BRIEF ::
Set down the data again word for word. Skip any pictures.

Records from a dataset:
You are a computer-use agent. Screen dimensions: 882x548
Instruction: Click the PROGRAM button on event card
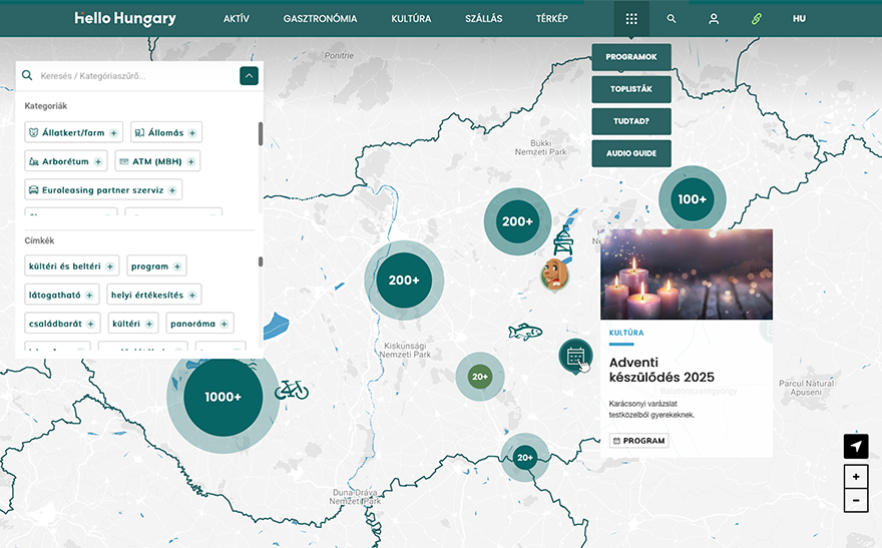pyautogui.click(x=638, y=440)
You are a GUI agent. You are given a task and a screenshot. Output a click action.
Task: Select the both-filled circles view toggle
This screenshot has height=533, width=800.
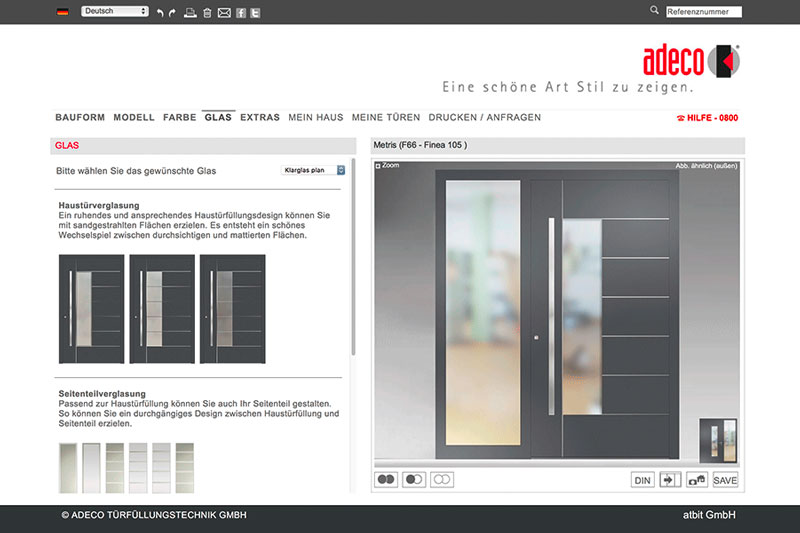[x=386, y=480]
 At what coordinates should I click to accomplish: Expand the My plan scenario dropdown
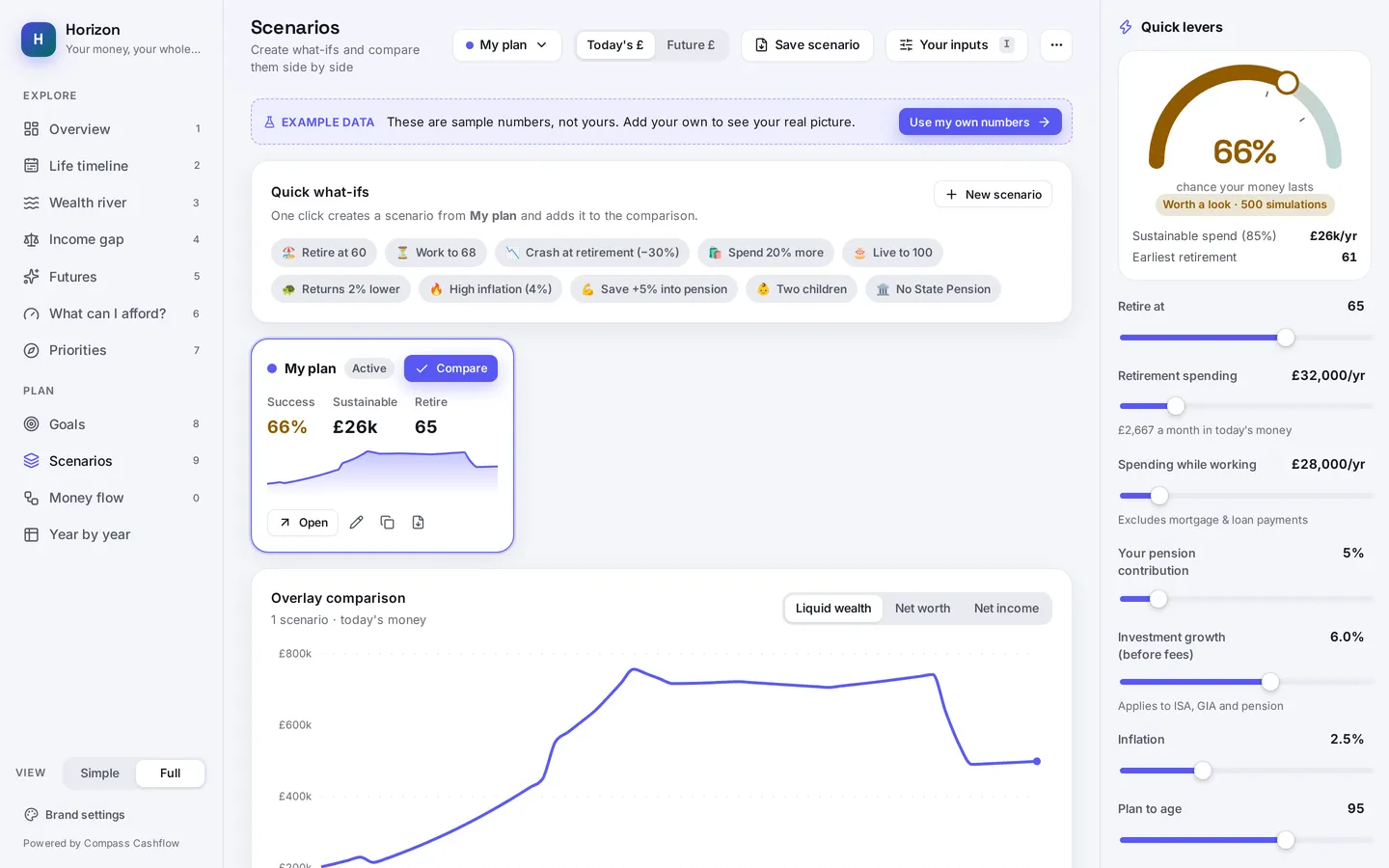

EXERCISE RESULT ::
You are a computer-use agent. Screen dimensions: 882x548
Instruction: Click the PROGRAM button on event card
pyautogui.click(x=638, y=440)
You are a GUI agent. You are given a task and a screenshot. Output a click action.
Task: Select the both-filled circles view toggle
This screenshot has height=533, width=800.
[x=386, y=480]
 At what coordinates should I click to accomplish: Expand the My plan scenario dropdown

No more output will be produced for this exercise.